Mimesis Söyleşi – İstanbul’da yaşayan bir dans severseniz, işiniz çok kolay değildir. Derya deniz bir üretim ortamı yoktur karşınızda. İzleyebileceğiniz üretimler, bir elin parmaklarını geçmeyecek topluluğun ya da birkaç bağımsız dansçınındır. Tabii, festival oldukça İstanbul’da oluşan en fazla bir ay süren periyodik  hareketlilikleri de unutmamak gerekir. Bu durumun neden böyle olduğu, sanatçıların sıkıntıları ve talepleri üzerine kapsamlı bir araştırma yapılsa keşke. Çeşitliliğin az olduğu bir ortamda yapılan her işe daha çok sorumluluk düşüyor; düşünsel anlamda ve estetik açısından yeni tartışmalar açmak, yeni öneriler geliştirmek için. Tüm bunları düşünürken,  gerçekten çok başarılı bir performans izledim. Gerek konsept, gerek performans gerek  özgünlük açısından oldukça kıymetli bir işten, “Kontrol”den bahsediyorum.  Bittiğinde, temsilden oldukça etkilenmiştim. Aklımdaki sorularla ilerlerken, bunları sormamı sağlayan kişiyle konuşmanın ve bu sohbeti kamusallaştırmanın iyi bir fikir olabileceğini düşündüm. “Kontrol” ün koreografı ve yorumcusu Aslı Öztürk’le gerçekleştirdiğimiz bu kısa sohbeti keyifle okumanızı dilerim.
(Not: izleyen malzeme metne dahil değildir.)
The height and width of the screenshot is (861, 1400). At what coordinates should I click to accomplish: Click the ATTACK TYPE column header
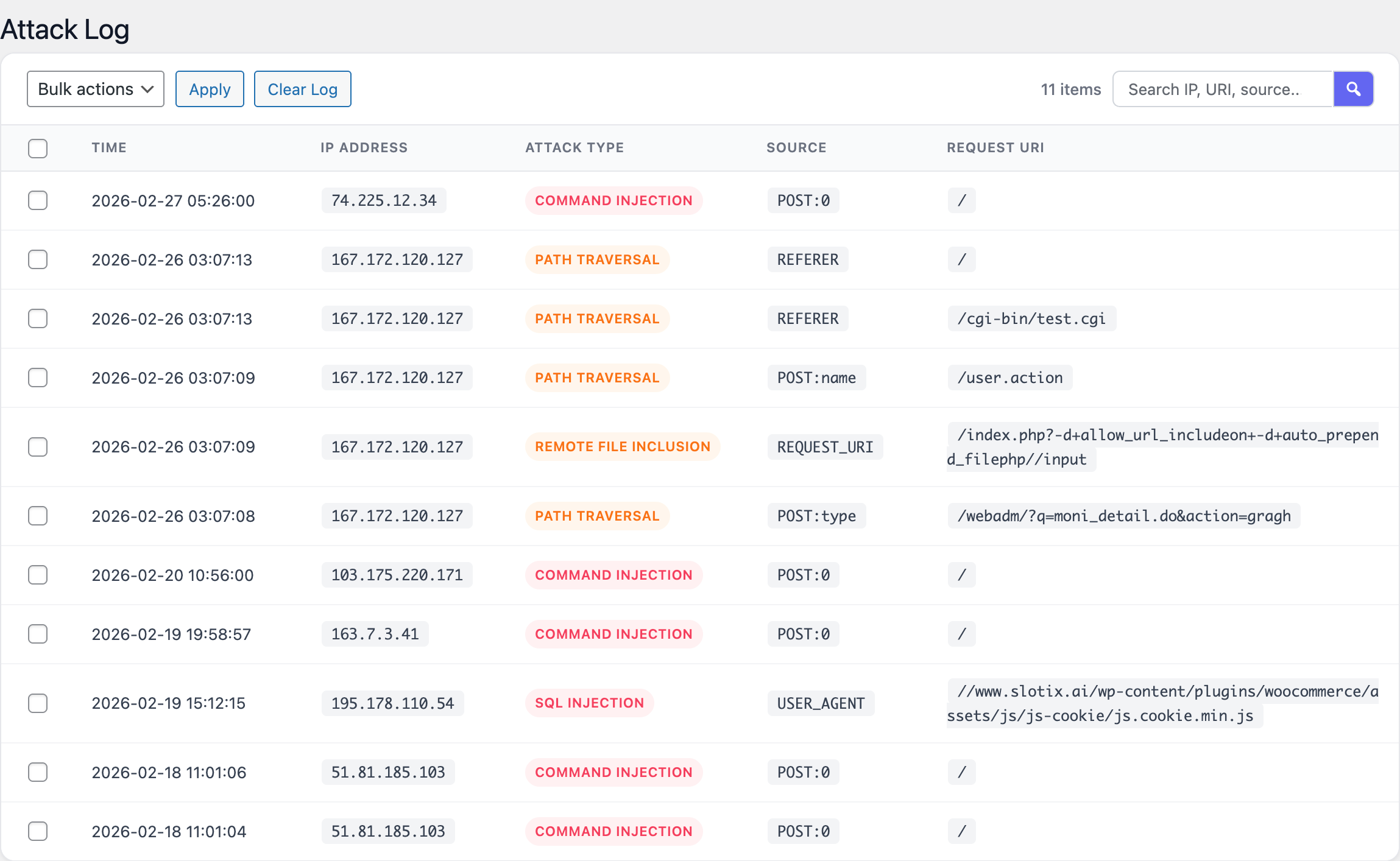pos(574,147)
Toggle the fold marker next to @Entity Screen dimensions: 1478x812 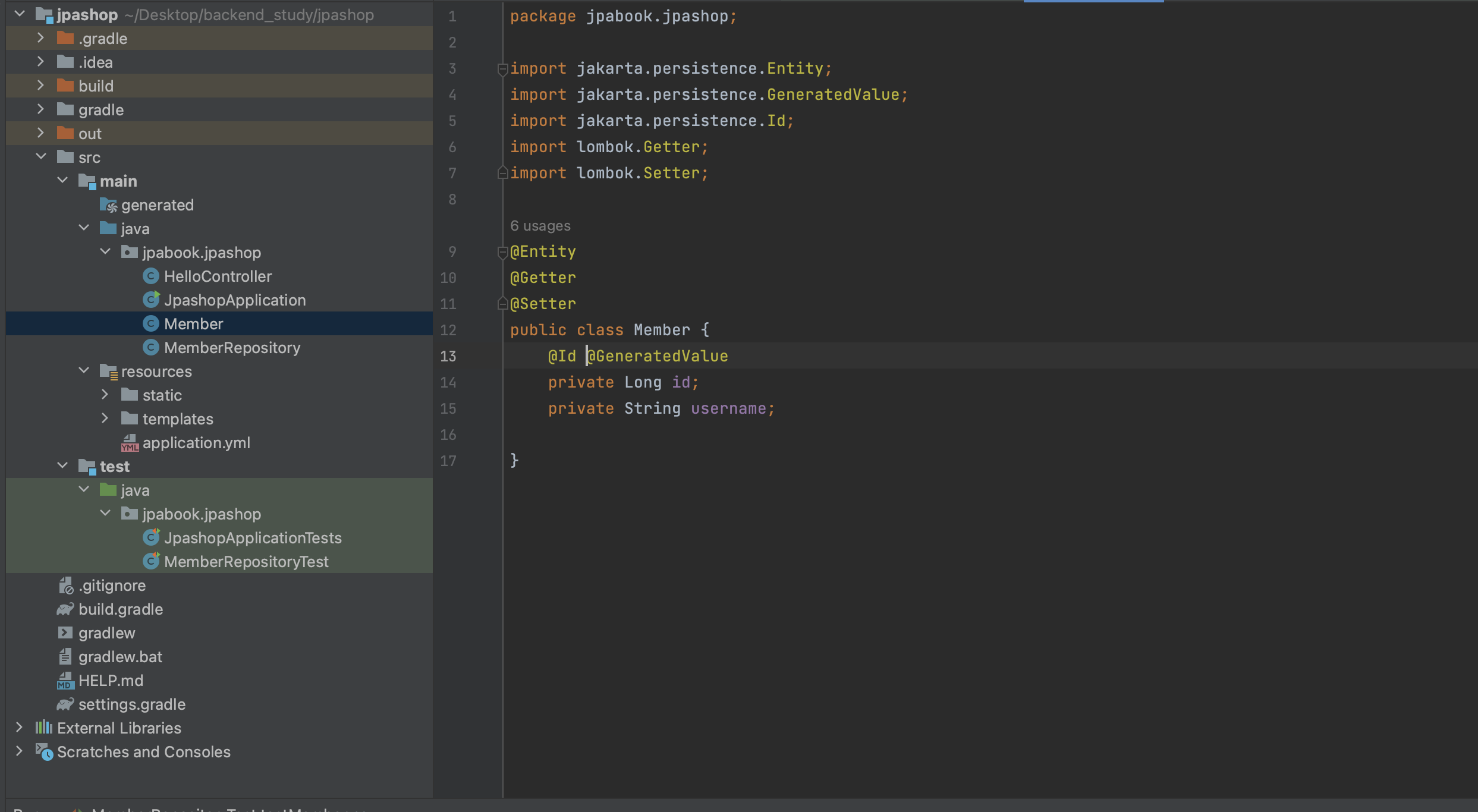[502, 252]
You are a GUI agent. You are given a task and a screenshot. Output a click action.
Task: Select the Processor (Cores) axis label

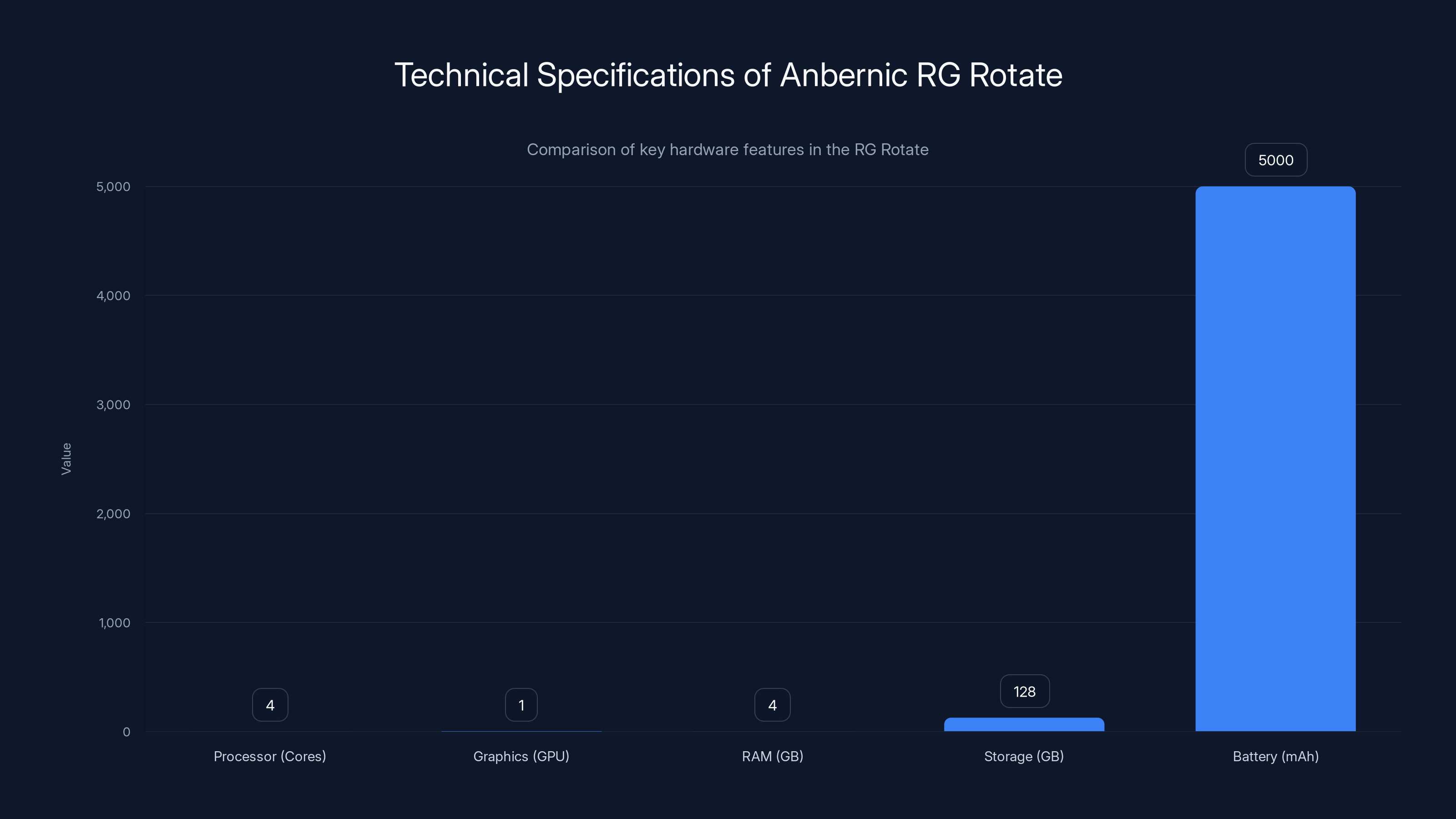coord(270,756)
Başlarken, biraz kendinden bahsetmek ister misin? Neler yapıyorsun, neler yaptın?

Her şeye İstanbul Üniversitesi’nde klasik bale ile başladım. 6 yılın sonunda, artık bale yapmak beni mutlu etmiyordu ve  bale bölümündeki lise eğitimimi tamamladığım yıllarda dışarıda yaptığımız bir işte Handan Ergiydiren ile karşılaştım ve onun sayesinde de modern dansla tanışmış oldum. Ve hemen ardından yüksek lisansımı yapmak üzere MSGSÜ Modern Dans bölümüne girdim. Sonra her şey değişti. Esasında, her zaman hareket etmeyi çok seviyordum ama kalıpların arasında sıkışıp kalmak iyi hissettirmiyordu. Ve zaten iyi bir tekniğim olmasına rağmen çok müsait bir fiziğim de yoktu balerin olmak için. Özellikle romantik şeylerde çok acı çekiyordum. Ama hâlâ hareket etmeye dair çok büyük bir isteğim vardı. Mimar Sinan kendimi bulduğum ve ne yapmak istediğime karar verdiğim yer oldu. Orayı bulmak benim için büyük şans; sonra Le Centre National de Danse Contemporaine – Angers’a gittim ve orada bir sene geçirdim. Oralarda neler oluyor diye görmek için iyi bir deneyim oldu. Geri geldiğimde Mihranlar tarafından Çıplak Ayaklar zaten kurulmuştu, onlarla çalışmaya başladım. En son 2005’te de artistik direktörlüğünü William Forsyhte, Frederic Flamand, Wayne McGregor ve Angelin Preljocaj ‘ın yaptığı D.A.N.C.E  Project’e gittim. O da iki senelik bir çıraklık programıydı. Bu proje sayesinde de büyük topluluklar nasıl yürüyor, koreograflar nasıl iş yapıyoru deneyimleyebilme fırsatı yakalamış oldum. Hepsi birer tane kreasyon yaptı bizim için ve turne yaptık, o da neler olduğunu görmek için çok iyi bir deneyim oldu. Sonra geri döndüm ve o sıralarda Çıplak Ayaklar’la bağlantımı hiç koparmadım. Şimdi de mekân var.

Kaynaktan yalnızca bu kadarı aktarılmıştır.